• Majority of New Yorker, Fast Company workers indicate they want union
• Announcements reflect continued move toward unionization of professional sector workers
Staff members at the New Yorker magazine and another Manhattan-based publication announced June 6 that they’re unionizing.
Editorial employees of the New Yorker said an overwhelming majority of its staff have joined the NewsGuild of New York. They’re requesting voluntary recognition from Condé Nast, the media company that owns the magazine.
A majority of editorial and photo staff at Fast Company also announced they’ve joined the Writers Guild of America East. More than half of the 40-member staff at the monthly business magazine and website signed authorization cards and want the company to voluntarily recognize the union.
This card check method and pursuit of voluntary recognition from an employer is a process unions, especially the WGAE, have successfully used at other media outlets in recent months.
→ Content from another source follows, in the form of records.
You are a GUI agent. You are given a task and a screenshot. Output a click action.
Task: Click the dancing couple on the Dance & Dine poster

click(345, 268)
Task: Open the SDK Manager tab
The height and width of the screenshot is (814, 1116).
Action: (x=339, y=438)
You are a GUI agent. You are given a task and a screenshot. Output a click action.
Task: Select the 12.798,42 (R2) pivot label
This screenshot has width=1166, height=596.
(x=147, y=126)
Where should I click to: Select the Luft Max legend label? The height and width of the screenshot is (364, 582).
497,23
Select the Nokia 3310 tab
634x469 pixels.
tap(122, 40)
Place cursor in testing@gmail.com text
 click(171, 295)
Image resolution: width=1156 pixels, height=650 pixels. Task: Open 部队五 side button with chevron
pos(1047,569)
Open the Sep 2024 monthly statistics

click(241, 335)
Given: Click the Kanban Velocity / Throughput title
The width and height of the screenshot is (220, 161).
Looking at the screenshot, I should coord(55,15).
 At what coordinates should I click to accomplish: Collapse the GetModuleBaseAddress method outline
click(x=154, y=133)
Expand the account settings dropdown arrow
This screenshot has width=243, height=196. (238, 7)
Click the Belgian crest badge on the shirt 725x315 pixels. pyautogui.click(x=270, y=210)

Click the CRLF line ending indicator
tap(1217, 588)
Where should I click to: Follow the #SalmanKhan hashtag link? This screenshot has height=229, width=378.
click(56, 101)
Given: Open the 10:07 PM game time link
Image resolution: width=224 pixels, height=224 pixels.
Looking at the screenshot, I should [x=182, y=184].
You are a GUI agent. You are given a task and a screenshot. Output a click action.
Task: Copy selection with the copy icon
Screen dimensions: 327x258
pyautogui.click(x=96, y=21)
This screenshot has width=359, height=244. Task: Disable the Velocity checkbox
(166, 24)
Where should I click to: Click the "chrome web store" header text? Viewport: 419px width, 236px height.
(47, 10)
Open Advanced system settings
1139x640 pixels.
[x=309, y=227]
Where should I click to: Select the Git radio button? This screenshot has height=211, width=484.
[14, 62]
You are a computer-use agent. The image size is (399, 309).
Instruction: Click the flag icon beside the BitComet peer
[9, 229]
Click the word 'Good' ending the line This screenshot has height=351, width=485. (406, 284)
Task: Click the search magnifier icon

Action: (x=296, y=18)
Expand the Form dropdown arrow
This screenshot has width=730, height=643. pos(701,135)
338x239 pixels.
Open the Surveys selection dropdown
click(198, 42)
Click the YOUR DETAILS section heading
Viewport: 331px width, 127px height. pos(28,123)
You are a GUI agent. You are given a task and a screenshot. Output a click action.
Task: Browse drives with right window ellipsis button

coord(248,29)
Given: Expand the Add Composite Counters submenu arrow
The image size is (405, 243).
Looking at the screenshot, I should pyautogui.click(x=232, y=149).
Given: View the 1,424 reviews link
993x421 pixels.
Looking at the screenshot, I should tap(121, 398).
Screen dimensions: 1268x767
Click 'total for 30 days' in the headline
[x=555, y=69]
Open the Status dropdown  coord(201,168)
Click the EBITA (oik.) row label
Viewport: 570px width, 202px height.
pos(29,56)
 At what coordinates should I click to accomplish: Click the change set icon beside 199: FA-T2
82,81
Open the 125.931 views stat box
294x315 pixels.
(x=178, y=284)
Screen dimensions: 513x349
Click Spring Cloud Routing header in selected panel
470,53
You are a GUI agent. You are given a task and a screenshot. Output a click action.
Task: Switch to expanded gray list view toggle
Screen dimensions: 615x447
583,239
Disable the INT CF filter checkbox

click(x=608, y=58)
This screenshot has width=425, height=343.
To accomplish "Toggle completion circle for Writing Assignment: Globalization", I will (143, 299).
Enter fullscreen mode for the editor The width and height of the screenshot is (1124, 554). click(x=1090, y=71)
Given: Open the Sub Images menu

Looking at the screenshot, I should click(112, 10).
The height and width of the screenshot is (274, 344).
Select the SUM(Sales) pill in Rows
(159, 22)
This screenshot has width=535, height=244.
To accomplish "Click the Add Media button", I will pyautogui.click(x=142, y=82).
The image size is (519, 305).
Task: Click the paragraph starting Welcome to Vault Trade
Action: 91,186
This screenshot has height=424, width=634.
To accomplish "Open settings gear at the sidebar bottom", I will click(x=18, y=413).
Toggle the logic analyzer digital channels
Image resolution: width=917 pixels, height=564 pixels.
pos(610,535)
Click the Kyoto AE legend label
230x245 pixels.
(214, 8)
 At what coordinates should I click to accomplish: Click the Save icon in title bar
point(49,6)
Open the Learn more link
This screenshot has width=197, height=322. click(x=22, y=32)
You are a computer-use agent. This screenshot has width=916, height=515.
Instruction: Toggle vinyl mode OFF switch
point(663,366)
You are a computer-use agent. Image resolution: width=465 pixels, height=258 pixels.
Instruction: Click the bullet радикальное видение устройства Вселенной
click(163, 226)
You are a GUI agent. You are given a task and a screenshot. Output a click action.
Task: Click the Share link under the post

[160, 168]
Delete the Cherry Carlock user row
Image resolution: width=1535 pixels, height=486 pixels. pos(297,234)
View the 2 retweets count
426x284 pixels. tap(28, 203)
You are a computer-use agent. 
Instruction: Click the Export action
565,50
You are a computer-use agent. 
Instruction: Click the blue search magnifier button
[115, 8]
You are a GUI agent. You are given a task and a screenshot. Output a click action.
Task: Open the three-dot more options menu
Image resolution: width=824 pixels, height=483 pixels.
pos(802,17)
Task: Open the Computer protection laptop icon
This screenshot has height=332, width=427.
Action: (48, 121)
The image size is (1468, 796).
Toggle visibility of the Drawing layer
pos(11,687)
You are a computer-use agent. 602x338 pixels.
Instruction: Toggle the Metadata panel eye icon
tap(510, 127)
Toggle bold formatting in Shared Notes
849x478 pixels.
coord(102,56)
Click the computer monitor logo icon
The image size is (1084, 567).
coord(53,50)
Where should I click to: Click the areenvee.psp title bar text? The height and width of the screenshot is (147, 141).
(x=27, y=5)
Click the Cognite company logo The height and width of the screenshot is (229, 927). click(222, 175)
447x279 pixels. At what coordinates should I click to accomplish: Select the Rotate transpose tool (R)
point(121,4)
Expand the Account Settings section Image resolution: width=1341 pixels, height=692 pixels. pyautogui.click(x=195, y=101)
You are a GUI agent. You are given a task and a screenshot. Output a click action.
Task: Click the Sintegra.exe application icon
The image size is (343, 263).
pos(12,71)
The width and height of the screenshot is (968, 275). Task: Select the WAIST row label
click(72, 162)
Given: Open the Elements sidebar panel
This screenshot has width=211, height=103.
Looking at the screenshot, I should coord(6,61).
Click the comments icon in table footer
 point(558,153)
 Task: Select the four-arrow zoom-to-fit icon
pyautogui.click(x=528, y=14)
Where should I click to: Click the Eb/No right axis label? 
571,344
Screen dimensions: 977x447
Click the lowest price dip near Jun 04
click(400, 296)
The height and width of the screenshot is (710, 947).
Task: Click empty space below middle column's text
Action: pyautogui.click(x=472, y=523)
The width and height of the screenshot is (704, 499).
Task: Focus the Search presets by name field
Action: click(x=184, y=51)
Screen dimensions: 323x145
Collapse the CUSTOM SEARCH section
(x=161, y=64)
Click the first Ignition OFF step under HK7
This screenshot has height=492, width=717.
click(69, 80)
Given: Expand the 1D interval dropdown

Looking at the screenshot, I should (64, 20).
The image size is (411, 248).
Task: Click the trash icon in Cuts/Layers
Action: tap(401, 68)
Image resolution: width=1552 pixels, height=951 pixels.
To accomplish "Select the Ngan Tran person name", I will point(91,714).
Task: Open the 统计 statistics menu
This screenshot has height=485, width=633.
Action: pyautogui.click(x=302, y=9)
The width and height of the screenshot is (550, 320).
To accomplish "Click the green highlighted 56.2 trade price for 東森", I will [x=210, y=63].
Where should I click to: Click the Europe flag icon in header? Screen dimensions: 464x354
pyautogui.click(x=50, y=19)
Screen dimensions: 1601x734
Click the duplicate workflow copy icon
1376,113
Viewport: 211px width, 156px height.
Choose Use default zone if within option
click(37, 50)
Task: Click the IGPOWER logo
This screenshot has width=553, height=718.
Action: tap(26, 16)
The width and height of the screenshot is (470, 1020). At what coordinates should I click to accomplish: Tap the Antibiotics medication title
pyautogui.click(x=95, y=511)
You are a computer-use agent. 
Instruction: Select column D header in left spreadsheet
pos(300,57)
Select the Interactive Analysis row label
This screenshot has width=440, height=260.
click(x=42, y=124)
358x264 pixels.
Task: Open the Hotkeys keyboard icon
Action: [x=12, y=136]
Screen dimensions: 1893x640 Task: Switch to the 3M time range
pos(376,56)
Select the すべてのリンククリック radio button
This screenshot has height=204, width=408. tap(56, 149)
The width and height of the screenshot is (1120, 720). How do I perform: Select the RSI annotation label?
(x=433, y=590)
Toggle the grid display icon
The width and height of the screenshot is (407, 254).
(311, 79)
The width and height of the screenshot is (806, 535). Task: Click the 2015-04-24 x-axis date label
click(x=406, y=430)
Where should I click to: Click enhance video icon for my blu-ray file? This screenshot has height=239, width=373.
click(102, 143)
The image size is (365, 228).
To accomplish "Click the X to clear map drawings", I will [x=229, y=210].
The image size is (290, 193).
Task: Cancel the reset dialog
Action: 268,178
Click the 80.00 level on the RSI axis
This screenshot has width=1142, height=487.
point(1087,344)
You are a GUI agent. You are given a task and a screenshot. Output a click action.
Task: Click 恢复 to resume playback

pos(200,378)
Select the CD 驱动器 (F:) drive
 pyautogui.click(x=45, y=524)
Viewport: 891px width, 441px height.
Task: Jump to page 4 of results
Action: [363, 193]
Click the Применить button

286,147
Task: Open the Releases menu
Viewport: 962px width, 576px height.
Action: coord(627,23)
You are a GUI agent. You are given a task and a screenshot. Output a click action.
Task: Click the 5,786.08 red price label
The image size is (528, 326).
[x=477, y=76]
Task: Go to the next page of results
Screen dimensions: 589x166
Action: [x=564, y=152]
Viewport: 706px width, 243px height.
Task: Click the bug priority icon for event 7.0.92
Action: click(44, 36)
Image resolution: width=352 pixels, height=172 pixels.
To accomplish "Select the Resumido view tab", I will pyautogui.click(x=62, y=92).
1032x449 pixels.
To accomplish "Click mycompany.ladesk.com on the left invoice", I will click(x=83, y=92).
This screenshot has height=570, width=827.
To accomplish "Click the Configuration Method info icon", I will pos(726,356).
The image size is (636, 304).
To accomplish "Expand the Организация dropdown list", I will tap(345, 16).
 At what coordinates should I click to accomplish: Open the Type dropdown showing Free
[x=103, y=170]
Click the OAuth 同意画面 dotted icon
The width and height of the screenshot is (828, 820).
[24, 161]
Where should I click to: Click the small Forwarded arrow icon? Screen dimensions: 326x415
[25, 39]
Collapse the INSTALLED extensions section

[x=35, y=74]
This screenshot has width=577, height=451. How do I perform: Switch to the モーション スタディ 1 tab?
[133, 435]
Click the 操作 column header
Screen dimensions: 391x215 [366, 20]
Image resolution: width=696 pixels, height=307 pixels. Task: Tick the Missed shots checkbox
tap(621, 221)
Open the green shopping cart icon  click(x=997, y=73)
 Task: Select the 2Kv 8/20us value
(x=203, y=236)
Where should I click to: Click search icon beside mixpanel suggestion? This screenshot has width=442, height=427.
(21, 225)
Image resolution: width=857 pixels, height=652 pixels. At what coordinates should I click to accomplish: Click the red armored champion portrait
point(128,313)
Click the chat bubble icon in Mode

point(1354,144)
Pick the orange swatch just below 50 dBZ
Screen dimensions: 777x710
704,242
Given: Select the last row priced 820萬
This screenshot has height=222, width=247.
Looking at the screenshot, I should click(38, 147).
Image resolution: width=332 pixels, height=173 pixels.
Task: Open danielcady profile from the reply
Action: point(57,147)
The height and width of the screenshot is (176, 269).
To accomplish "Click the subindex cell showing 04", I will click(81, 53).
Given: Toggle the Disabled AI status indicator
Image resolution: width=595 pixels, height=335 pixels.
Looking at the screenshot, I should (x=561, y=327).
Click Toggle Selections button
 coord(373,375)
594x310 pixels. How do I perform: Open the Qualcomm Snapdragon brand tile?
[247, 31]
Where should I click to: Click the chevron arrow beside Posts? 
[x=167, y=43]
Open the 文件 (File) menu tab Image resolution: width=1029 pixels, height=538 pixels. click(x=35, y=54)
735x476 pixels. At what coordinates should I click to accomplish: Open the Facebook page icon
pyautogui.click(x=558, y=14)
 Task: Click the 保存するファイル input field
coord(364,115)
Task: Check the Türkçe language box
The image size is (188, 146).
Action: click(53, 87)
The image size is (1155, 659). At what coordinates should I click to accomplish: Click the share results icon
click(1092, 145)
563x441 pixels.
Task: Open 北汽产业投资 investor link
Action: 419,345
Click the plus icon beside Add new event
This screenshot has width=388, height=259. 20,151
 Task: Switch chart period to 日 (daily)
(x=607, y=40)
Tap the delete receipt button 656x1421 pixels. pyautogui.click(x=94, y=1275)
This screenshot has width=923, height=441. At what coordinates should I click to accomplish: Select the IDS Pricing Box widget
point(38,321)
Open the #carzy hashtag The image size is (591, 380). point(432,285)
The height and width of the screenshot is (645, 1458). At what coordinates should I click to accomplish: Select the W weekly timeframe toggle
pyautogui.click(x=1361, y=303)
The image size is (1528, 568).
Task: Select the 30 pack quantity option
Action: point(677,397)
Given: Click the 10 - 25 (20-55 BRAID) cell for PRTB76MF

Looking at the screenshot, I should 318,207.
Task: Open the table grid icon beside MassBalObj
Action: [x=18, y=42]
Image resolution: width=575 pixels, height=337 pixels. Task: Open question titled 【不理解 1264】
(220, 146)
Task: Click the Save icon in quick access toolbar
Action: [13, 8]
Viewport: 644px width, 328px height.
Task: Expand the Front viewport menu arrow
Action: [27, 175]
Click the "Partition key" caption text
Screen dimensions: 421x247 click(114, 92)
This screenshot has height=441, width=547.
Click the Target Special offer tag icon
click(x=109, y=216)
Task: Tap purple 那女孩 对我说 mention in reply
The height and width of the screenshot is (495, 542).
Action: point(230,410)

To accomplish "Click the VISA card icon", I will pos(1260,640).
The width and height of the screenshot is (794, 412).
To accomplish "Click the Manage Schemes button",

The staffs join those at the Onion, Vox, and Slate that have unionized with the WGAE in a similar fashion.
The unionization of what are commonly considered white-collar workers, such as journalists, is part of a growing move by unions to organize traditionally nonunion professional and technical sectors. Overall, the U.S. unionization rate remained at a record low 10.7 percent in 2017, but union membership in those sectors grew by nearly 90,000 members, according to Bureau of Labor Statistics data. These recent media industry announcements indicate this isn’t slowing in 2018.
Workers at the New Yorker and Fast Company seek to unionize out of concerns over job security, fair compensation, and benefits, the two unions said in an announcement letter.
The NewsGuild said New Yorker staff members “lack job security and, for the most part, receive no overtime pay.” Salaries vary widely among people who hold the same position, and many employees work for years as subcontracted staff, without health insurance and other benefits, they said.
The Writers Guild said it wants Fast Company to clarify policies on pay, benefits, performance reviews, and freelance compensation.
Neither the New Yorker nor Fast Company responded to Bloomberg Law’s request for comment.